Darum fährt sie mit halbem Tank. Genug, um noch eine Weile zu kommen. Aber eben nicht mehr auf Vorrat.

Ich habe das erst gar nicht so richtig beachtet. Bis mir aufgefallen ist, dass darin eigentlich ziemlich viel Weisheit steckt. Wir sind so sehr daran gewöhnt, immer alles möglichst gut abzusichern. Alles aufzufüllen. Möglichst Vorräte schaffen. Für alle Fälle gerüstet sein. Bloß keine Lücke lassen.

Dabei wissen wir doch alle: Unser Leben lässt sich nicht wirklich auf Vorrat leben. Es bleibt immer ein Stück Ungewissheit. Keiner von uns weiß, wie lange der Weg noch geht, was morgen ist, was wir noch brauchen werden und was nicht mehr.

Jesus sagt es im Matthäusevangelium sehr schlicht: „Sorget nicht für den morgigen Tag.“ (Matthäus 6,34)

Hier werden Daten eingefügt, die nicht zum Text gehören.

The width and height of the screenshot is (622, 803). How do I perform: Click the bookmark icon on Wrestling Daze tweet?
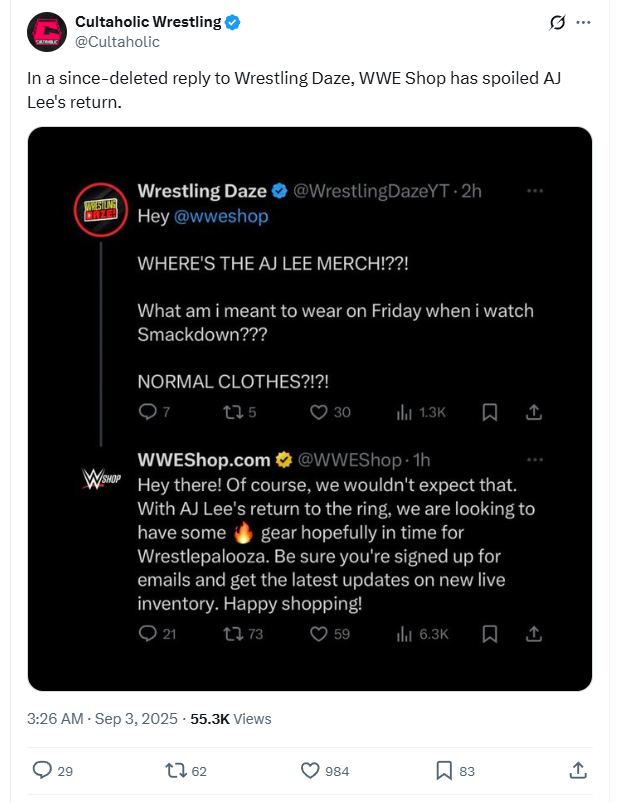490,411
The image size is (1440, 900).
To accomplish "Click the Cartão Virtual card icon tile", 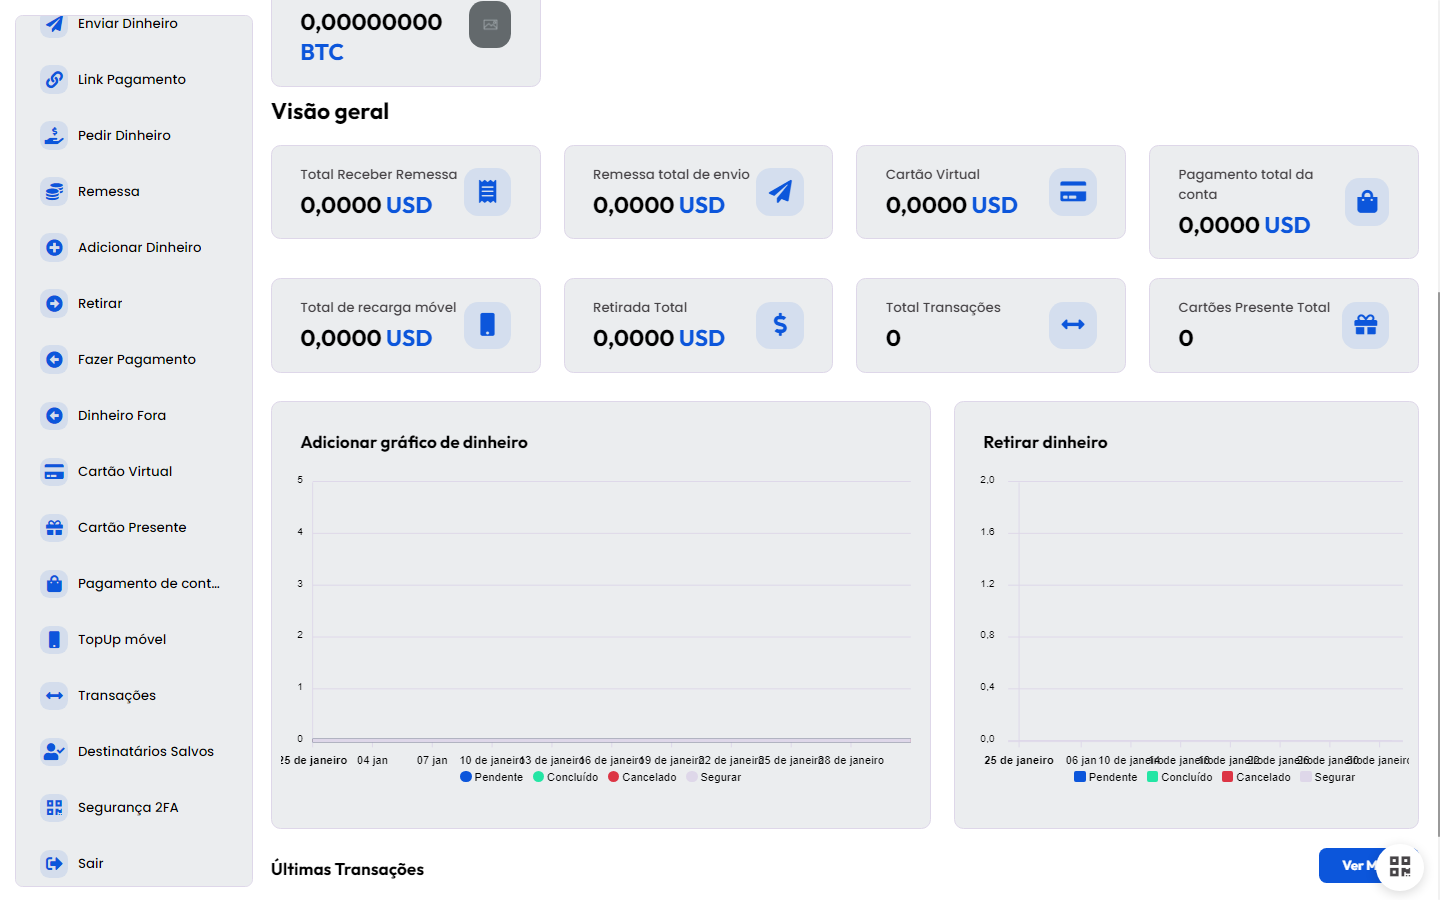I will (x=1072, y=192).
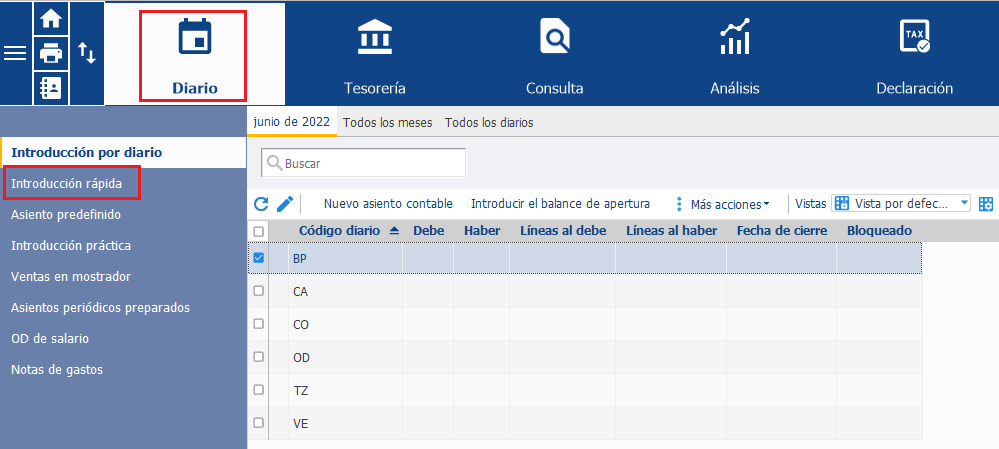Click the blue pencil edit icon
999x449 pixels.
pyautogui.click(x=285, y=204)
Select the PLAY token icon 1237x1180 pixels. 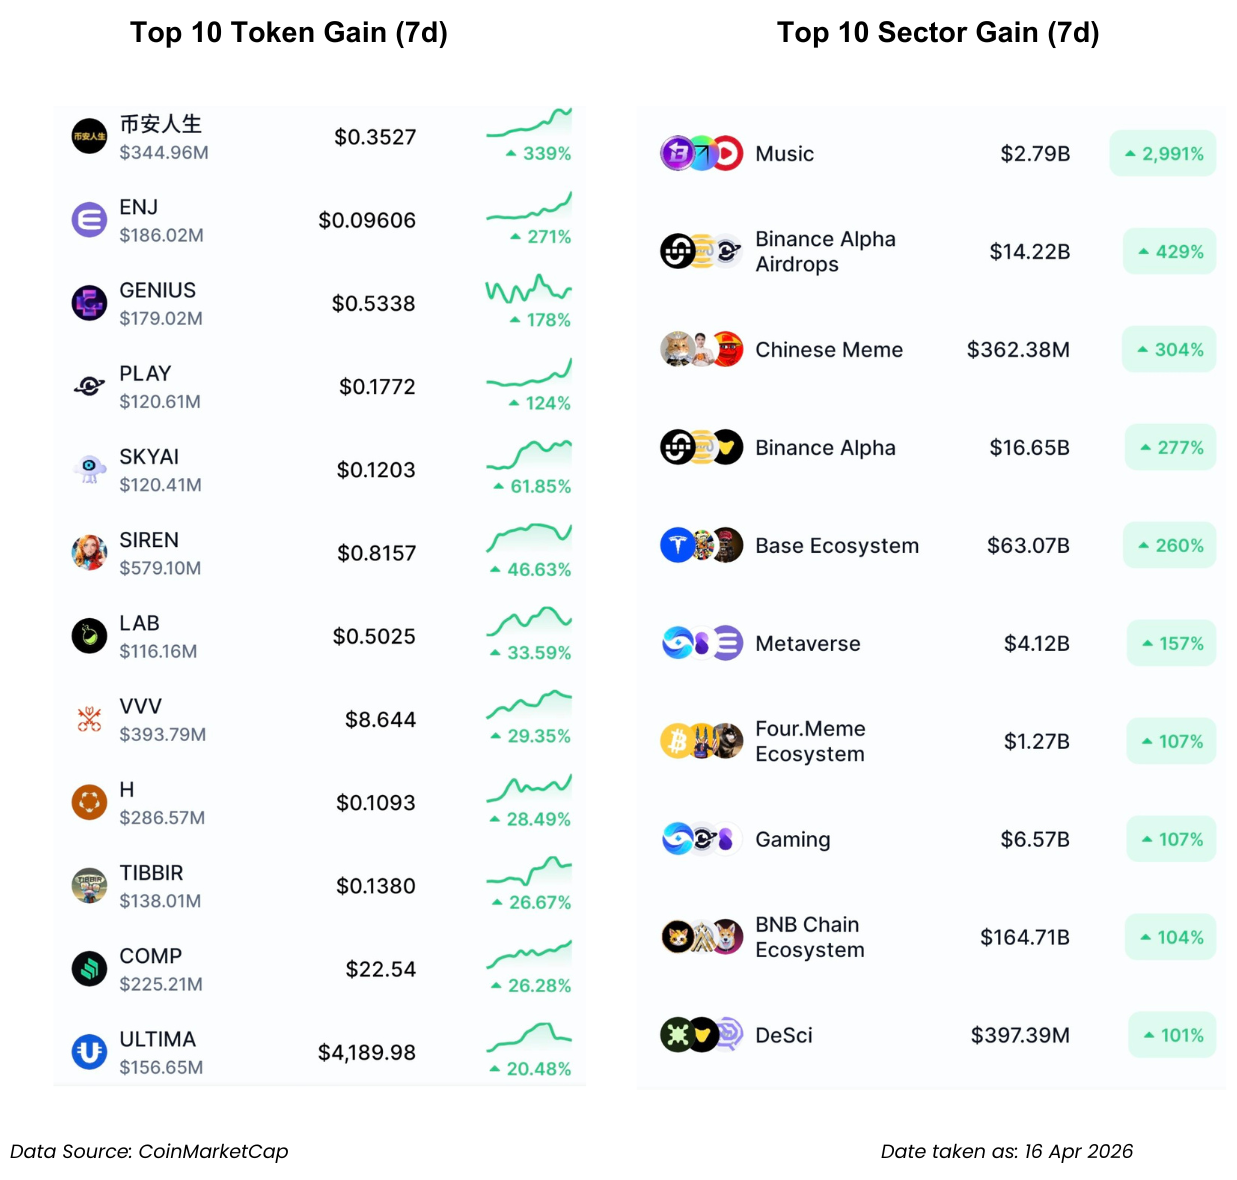[89, 386]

Damit meint er ja nicht, dass wir gedankenlos und planlos leben sollen. Aber er lädt uns ein, das Vertrauen wieder einzuüben. Nicht alles kontrollieren zu wollen. Nicht für alle Eventualitäten gerüstet sein zu müssen. Sondern heute zu leben. Mit dem, was wir haben. Mit dem, was reicht. Mit einem halbvollen Tank eben.

Und am Ende ist das vielleicht sogar ganz heilsam. Es macht das Leben leichter. Es nimmt ein bisschen Druck raus. Es erinnert uns daran: Ich muss nicht immer alles fest im Griff haben. Ich darf vertrauen, dass ich genug habe für heute. Und dass es morgen auch wieder reichen wird.

Und sollte es doch einmal knapp werden, dann gibt es ja immer noch Tankstellen. Nicht nur für Autos.